Das Urteil des Landesgerichts für Strafsachen Wien vom 14. Dezember 2007, GZ 091 Hv 154/07v-15, verletzt in der rechtlichen Unterstellung der festgestellten Taten auch unter §§ 147 Abs 1 Z 1 und 148 zweiter Fall StGB das Gesetz in diesen Bestimmungen.

Dieses Urteil, das im Übrigen unberührt bleibt, wird in der rechtlichen Unterstellung der Taten unter §§ 147 Abs 1 Z 1 und 148 zweiter Fall StGB und demnach auch im Strafausspruch aufgehoben und die Sache in diesem Umfang zu neuer Verhandlung und Entscheidung an das Erstgericht zurückverwiesen.

Die Staatsanwaltschaft wird mit ihrer Berufung auf diese Entscheidung verwiesen.

Text

Gründe:

Ernst B***** wurde im Verfahren des Landesgerichts für Strafsachen Wien AZ 091 Hv 154/07v mit Urteil vom 14. Dezember 2007 (ON 15) - anklagekonform - des Verbrechens des teils vollendeten, teils versuchten gewerbsmäßigen schweren Betrugs nach §§ 146, 147 Abs 1 Z 1, 148 zweiter Fall und 15 StGB (I./ und II./) schuldig erkannt. Danach hat er (zusammengefasst wiedergegeben) im Zeitraum 6. September bis 12. Oktober 2007 in W***** gewerbsmäßig (§ 70 StGB) mit dem Vorsatz, sich durch das Verhalten der Getäuschten unrechtmäßig zu bereichern, Mitarbeiter von Beherbergungsbetrieben durch die wahrheitswidrige Vorgabe seiner Zahlungswilligkeit und -fähigkeit sowie unter Angabe jeweils falscher Namen, wobei er diese nebst falschen Adressen in vier von sechs Fällen (I./1./, 2./ und 4./ sowie II./) ins Gästeblatt eintrug, mithin durch Täuschung über Tatsachen, zum Teil unter Benützung von „falschen Urkunden", zu Handlungen, nämlich der Überlassung von Zimmern verleitet (zu II./ zu verleiten versucht), wodurch die Verfügungsberechtigten der Beherbergungsbetriebe am Vermögen im Ausmaß von insgesamt 1.835,20 Euro geschädigt wurden (I./) bzw darüber hinaus noch geschädigt werden sollten (II./).

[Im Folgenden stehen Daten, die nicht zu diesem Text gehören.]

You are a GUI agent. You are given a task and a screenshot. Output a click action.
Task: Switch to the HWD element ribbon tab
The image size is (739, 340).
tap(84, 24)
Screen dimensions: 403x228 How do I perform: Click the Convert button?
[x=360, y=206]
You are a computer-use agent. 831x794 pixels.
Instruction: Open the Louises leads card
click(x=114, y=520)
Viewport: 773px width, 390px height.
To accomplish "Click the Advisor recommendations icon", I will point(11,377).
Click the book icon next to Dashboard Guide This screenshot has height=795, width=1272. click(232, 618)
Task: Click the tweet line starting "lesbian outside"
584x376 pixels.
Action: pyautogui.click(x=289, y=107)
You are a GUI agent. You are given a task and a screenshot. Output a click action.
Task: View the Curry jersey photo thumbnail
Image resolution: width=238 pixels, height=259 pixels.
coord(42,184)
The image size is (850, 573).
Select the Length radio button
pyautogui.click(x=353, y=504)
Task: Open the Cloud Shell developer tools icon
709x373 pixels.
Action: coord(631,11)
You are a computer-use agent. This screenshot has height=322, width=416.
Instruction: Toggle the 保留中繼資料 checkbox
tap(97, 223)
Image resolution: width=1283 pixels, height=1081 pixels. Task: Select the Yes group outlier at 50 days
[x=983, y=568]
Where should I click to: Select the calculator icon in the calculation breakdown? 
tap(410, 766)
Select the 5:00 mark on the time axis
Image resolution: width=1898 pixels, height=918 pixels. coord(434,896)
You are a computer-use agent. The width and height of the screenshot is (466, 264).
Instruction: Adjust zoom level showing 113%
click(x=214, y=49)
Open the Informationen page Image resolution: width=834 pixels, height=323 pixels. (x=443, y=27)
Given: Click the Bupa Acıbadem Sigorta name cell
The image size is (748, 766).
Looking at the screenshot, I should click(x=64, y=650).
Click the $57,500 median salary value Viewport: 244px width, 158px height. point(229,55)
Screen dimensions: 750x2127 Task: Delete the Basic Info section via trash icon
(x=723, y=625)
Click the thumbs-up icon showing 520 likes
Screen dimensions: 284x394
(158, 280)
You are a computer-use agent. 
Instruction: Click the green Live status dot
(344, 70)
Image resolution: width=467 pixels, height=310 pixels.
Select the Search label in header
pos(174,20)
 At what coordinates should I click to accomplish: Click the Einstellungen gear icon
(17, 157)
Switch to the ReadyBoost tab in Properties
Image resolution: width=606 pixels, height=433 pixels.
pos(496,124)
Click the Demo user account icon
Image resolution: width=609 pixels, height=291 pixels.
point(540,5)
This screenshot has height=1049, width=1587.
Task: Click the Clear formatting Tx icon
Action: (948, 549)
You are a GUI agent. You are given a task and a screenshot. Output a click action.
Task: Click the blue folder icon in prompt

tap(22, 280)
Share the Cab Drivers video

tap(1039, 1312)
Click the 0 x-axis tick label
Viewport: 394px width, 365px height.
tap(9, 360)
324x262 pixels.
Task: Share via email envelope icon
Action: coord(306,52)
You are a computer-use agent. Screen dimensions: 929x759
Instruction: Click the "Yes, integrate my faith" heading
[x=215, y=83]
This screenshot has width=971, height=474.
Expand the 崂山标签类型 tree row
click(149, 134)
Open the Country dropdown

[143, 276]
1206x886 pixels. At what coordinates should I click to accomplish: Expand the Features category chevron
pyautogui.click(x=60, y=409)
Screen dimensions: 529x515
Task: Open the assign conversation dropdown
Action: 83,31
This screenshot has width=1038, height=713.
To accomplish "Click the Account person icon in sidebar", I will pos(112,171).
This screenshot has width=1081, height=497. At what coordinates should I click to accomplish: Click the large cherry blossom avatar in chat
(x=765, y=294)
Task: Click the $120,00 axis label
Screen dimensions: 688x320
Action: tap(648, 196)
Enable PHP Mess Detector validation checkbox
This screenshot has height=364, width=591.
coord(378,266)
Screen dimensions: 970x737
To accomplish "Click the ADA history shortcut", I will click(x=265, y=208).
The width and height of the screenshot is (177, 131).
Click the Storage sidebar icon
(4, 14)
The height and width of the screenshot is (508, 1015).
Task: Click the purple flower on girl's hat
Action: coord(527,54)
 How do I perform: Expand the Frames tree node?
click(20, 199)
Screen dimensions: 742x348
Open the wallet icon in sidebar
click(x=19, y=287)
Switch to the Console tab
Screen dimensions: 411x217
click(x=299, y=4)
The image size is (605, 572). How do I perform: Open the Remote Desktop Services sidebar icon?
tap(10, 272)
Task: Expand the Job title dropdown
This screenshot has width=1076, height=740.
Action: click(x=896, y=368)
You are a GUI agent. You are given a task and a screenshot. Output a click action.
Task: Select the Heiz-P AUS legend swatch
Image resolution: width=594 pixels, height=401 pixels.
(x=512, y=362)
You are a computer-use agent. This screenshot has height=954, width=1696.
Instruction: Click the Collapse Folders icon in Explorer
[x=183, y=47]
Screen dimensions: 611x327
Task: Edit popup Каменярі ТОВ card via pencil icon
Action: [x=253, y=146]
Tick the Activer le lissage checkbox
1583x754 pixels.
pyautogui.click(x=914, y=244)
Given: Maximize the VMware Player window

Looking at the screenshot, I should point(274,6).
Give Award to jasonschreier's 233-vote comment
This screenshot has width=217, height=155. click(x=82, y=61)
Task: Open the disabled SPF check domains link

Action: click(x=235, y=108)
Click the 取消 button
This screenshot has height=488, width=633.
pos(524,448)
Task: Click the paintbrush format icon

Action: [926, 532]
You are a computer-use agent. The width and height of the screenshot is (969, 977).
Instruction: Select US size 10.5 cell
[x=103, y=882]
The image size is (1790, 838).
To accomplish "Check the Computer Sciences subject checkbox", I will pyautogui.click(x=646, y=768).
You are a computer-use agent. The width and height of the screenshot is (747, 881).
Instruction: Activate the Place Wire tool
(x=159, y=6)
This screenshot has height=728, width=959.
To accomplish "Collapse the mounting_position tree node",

Dieses Urteil wurde lediglich von der Staatsanwaltschaft mit Strafberufung zum Nachteil des Angeklagten bekämpft. Das Oberlandesgericht Wien vertagte die Berufungsverhandlung vom 18. März 2008 (AZ 22 Bs 52/08w) über Antrag der Oberstaatsanwaltschaft Wien, um dieser die Anregung einer Maßnahme gemäß § 23 Abs 2 StPO zu ermöglichen.

Rechtliche Beurteilung

Der Schuldspruch (auch) nach §§ 147 Abs 1 Z 1, 148 zweiter Fall StGB steht - wie die Generalprokuratur zutreffend aufzeigt - mit dem Gesetz nicht im Einklang.

Nach § 147 Abs 1 Z 1 vierter Fall StGB ist nämlich nur derjenige strafbar, welcher eines oder mehrere der dort genannten Beweismittel nicht bloß anlässlich, sondern gerade zum Zweck der Täuschung benützt (s 13 Os 123/07y). Dabei kommt es nicht darauf an, ob der in concreto schadenskausale Irrtum des Getäuschten tatsächlich auf die Benützung des Falsifikats zurückzuführen ist. Es genügt, dass der Täter dem zu Täuschenden die Urkunde mit einer darauf gerichteten Zielvorstellung zugänglich macht, mag dieser auch vom Urkundeninhalt gar keine Kenntnis nehmen (RIS-Justiz RS0094510).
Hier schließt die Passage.